> [What you are asked to do]: Using the listing, work out the number of lines where "Project" shows up, and answer with that number alone.

Dataset excerpts START

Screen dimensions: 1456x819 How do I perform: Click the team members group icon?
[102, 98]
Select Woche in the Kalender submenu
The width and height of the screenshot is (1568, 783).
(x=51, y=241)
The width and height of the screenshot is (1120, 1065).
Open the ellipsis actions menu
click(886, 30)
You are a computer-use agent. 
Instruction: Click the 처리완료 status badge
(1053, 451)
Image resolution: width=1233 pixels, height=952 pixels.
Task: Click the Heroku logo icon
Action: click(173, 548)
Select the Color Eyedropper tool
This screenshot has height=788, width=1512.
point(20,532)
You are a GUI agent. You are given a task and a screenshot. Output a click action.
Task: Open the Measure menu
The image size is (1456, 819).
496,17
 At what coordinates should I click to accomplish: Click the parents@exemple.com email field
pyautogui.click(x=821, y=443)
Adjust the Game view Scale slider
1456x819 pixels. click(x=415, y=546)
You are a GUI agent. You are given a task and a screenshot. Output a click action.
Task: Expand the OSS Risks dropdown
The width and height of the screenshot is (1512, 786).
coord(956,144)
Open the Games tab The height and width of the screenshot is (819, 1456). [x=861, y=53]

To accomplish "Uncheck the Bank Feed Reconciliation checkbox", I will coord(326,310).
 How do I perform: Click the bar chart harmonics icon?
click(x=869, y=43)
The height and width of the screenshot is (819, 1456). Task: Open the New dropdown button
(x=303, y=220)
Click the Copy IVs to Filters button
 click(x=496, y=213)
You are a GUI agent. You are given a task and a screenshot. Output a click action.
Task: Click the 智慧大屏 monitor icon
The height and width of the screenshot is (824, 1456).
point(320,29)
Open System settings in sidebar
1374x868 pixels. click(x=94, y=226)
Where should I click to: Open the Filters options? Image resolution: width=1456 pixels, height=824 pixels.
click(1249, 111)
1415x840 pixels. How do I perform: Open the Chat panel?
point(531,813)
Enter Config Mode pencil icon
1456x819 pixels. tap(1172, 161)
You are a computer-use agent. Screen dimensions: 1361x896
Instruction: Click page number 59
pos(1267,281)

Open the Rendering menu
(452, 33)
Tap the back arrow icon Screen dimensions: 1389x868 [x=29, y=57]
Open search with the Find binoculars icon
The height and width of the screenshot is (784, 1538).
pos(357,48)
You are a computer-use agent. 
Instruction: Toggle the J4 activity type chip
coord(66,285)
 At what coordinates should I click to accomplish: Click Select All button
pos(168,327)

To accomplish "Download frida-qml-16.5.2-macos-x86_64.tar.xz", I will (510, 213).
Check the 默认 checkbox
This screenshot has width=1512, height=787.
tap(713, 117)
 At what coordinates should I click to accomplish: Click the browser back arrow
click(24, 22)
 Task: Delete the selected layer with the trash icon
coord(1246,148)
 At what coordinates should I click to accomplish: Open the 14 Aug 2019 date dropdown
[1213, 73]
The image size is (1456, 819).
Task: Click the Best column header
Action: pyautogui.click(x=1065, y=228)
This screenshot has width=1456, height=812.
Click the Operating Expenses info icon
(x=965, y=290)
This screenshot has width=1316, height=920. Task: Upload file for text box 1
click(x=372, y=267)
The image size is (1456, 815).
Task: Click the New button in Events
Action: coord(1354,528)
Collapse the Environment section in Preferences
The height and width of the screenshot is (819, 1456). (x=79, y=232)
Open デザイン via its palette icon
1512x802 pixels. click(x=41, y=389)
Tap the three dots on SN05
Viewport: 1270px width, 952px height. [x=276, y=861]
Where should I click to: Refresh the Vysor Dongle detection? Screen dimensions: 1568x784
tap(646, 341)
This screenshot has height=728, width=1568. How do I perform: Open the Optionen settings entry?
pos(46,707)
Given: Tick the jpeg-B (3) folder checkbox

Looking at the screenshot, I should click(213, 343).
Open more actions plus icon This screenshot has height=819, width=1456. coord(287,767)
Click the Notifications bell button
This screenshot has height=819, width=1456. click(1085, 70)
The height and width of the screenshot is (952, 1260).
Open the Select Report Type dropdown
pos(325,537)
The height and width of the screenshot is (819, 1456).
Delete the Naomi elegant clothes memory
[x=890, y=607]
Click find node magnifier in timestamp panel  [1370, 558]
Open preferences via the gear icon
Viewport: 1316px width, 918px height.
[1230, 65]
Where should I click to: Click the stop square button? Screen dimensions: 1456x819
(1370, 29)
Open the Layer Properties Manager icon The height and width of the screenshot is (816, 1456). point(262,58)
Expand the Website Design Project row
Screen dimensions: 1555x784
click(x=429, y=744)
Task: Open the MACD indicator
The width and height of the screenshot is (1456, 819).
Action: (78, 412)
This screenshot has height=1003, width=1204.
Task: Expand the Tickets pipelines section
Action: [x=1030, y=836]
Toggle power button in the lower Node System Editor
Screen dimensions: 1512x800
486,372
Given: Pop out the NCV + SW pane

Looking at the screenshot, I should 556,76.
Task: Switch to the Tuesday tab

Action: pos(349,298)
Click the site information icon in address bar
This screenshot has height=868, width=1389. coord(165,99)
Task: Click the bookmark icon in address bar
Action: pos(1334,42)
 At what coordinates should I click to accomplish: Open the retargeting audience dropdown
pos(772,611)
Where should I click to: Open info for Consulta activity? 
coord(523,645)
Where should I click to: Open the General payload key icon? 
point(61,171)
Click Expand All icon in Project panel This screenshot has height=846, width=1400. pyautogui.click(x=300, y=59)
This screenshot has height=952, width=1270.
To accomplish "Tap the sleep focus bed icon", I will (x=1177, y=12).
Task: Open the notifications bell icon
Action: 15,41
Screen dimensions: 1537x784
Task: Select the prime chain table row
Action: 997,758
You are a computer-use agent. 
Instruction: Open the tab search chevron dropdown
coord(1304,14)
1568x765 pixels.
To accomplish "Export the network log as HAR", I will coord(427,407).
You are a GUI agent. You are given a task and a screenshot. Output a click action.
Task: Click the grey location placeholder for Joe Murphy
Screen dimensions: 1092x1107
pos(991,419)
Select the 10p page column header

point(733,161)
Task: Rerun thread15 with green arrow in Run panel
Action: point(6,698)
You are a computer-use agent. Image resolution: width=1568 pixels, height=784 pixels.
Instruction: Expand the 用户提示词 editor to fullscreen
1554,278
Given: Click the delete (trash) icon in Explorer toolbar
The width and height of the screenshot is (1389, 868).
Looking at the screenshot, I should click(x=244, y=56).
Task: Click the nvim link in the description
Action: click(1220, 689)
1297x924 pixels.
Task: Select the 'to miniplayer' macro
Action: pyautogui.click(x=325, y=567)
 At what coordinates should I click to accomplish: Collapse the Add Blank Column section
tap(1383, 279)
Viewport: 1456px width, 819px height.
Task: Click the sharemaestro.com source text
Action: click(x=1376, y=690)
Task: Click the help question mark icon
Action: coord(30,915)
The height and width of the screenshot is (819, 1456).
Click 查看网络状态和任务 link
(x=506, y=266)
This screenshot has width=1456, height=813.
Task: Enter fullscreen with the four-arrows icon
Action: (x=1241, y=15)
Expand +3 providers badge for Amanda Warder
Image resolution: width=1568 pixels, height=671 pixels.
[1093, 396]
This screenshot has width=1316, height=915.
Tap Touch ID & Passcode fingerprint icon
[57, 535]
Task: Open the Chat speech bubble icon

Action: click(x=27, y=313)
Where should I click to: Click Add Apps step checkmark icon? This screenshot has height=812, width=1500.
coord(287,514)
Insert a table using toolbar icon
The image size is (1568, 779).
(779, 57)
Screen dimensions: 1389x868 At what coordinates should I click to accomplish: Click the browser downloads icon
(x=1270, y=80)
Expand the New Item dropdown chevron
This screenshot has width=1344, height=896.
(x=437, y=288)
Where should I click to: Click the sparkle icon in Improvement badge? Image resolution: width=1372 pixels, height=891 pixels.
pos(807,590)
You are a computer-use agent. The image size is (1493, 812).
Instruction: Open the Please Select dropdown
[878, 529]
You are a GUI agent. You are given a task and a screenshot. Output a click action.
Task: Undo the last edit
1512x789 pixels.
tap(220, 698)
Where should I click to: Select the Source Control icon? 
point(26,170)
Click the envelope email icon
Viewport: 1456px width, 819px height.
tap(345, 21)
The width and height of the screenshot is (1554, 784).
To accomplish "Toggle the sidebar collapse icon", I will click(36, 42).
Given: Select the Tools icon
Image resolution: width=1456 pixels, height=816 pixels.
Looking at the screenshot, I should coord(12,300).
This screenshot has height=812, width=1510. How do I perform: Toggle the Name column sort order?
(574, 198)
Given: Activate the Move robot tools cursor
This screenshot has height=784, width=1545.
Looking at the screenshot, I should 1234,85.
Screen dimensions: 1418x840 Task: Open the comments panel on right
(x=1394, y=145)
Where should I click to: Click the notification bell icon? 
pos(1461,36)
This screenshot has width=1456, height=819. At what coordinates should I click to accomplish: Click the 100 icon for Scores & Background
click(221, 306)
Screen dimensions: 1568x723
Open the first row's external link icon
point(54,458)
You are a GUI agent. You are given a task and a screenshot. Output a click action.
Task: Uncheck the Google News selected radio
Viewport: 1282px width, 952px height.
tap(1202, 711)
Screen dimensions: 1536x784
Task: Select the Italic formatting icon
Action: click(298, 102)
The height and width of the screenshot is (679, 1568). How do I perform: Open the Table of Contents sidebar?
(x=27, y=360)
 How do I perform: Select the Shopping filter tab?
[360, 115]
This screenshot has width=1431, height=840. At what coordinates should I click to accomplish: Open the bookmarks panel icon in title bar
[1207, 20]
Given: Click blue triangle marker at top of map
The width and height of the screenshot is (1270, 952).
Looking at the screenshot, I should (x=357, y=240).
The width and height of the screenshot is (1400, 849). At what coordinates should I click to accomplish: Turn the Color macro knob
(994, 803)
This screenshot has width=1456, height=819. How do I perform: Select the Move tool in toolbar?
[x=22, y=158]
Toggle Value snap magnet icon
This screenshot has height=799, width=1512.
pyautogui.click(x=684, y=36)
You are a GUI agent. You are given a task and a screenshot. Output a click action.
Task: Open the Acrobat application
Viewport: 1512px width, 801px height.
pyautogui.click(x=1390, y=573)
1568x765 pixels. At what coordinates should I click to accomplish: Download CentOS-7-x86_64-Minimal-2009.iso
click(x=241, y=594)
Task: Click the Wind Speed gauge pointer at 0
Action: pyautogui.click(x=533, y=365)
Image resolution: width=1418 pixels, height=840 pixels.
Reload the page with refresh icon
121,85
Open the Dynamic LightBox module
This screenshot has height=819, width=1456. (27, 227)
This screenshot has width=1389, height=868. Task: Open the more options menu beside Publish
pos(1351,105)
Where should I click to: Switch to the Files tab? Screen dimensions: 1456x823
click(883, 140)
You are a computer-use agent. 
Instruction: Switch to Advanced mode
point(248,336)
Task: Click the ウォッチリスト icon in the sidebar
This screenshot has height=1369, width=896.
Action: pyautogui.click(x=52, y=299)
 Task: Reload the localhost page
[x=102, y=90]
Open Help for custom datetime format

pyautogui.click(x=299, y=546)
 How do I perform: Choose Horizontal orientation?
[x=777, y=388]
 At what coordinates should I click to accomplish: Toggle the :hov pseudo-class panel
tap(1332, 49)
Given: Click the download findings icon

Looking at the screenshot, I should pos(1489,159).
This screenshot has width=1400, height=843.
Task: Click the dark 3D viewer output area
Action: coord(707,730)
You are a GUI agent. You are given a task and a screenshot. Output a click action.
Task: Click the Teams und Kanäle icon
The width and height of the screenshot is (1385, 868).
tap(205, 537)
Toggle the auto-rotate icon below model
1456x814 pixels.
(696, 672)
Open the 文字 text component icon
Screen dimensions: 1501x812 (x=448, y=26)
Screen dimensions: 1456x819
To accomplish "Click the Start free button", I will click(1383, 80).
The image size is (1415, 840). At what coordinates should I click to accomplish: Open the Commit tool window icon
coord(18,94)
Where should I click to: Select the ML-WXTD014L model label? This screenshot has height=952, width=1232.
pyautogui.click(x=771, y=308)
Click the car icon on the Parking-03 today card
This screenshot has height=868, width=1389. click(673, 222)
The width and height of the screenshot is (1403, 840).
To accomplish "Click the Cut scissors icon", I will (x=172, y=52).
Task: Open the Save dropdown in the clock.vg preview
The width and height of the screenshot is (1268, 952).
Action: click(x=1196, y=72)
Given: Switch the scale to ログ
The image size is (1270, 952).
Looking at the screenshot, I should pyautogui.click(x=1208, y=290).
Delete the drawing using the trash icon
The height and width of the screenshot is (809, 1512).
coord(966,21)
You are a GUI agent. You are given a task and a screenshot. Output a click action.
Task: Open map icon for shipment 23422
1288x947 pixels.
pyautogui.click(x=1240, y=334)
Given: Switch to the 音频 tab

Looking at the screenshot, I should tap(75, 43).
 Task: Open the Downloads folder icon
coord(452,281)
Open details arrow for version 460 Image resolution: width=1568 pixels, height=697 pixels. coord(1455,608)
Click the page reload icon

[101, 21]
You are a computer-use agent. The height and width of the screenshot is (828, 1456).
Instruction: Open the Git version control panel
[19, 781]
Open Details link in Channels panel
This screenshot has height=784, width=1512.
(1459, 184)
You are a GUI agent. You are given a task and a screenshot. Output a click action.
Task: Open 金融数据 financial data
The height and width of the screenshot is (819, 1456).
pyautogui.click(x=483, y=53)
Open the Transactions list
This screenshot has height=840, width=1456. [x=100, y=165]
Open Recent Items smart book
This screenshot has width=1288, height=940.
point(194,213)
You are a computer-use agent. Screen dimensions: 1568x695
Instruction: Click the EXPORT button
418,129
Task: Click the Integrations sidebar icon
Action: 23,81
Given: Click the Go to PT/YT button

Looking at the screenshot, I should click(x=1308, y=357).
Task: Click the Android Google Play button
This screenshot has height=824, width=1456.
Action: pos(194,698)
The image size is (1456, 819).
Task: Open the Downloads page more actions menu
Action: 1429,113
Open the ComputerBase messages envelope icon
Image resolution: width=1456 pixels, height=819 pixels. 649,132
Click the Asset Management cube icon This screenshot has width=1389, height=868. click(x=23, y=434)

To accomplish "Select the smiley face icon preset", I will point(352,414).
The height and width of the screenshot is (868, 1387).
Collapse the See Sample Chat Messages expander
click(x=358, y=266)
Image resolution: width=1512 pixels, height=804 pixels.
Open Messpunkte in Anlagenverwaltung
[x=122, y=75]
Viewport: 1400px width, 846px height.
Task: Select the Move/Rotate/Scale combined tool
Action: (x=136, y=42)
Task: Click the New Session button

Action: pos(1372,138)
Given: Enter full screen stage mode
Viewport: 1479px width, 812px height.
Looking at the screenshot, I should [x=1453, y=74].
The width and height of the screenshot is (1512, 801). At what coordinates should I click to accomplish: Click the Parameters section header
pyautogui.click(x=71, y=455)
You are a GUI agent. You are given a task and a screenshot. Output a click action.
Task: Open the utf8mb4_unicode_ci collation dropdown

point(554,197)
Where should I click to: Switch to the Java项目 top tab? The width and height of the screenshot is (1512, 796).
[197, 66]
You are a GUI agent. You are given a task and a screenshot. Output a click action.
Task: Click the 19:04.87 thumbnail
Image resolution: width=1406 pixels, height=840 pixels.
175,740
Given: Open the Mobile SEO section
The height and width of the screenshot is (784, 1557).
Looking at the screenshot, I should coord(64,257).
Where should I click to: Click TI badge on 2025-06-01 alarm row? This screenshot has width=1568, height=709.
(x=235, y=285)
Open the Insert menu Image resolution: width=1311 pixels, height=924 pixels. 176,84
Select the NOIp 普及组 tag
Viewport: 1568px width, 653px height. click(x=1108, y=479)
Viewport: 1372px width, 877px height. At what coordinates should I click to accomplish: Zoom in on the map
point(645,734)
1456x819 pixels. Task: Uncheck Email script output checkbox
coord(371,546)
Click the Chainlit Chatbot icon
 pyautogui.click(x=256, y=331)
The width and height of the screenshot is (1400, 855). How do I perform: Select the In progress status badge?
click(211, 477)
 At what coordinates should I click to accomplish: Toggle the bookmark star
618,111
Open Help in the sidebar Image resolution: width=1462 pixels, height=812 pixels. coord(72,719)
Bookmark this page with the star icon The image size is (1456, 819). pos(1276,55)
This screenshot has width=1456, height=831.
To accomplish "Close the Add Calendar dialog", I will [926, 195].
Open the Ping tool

Dataset excerpts END

> [Written answer]: 2